Wars of the future could see terrorists kill tens of millions of people through bioterrorism in the next 15 years, Bill Gates warned global leaders this week gathered at a security conference. Gates, the worlds richest man and the co-founder of Microsoft, said world leaders were ignoring "the link between health security and international security at our peril.”

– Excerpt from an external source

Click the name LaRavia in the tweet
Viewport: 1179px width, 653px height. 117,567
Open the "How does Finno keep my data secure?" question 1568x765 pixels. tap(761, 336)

“The next epidemic could originate on the computer screen of a terrorist intent on using genetic engineering to create a synthetic version of the smallpox virus ... or a super contagious and deadly strain of the flu,” Gates said Saturday during the Munich Security Conference in Germany. “Whether it occurs by a quirk of nature or at the hand of a terrorist, epidemiologists say a fast-moving airborne pathogen could kill more than 30 million people in less than a year. And they say there is a reasonable probability the world will experience such an outbreak in the next 10 to 15 years.”

He added: “It’s hard to get your mind around a catastrophe of that scale, but it happened not that long ago. In 1918, a particularly virulent and deadly strain of flu killed between 50 million and 100 million people. You might be wondering how real these doomsday scenarios really are. The fact that a deadly global pandemic has not occurred in recent history shouldn’t be mistaken for evidence that a deadly pandemic will not occur in the future. And even if the next pandemic isn’t on the scale of the 1918 flu, we would be wise to consider the social and economic turmoil that might ensue if something like ebola made its way into urban centres.”

His remarks aren't mere science fiction. British and U.S. intelligence agencies have warned that terror groups like the Islamic State in Syria and Iraq have sought to create biological weapons to carry out their vision of an Islamic caliphate. And security specialists have increasingly warned in recent years that changes in molecular biology could make developing biological weapons more accessible, the Guardian reported.

U.S. military officials have said they are already changing the way troops prepare for conflict in part to prepare for wars of the future. Such conflicts “could have conventional forces, Special Forces, guerrillas, terrorists, criminals all mixed together in a highly complex terrain environment, with potentially high densities of civilians,” Gen. Mark A. Milley, the Army chief of staff, told the New York Times in 2016.

Gates said new vaccines and drugs could keep epidemics from spreading. “Most of the things we need to do to protect against a naturally occurring pandemic are the same things we must prepare for an intentional biological attack,” he said. “Getting ready for a global pandemic is every bit as important as nuclear deterrence and avoiding a climate catastrophe. Innovation, cooperation and careful planning can dramatically mitigate the risks presented by each of these threats.”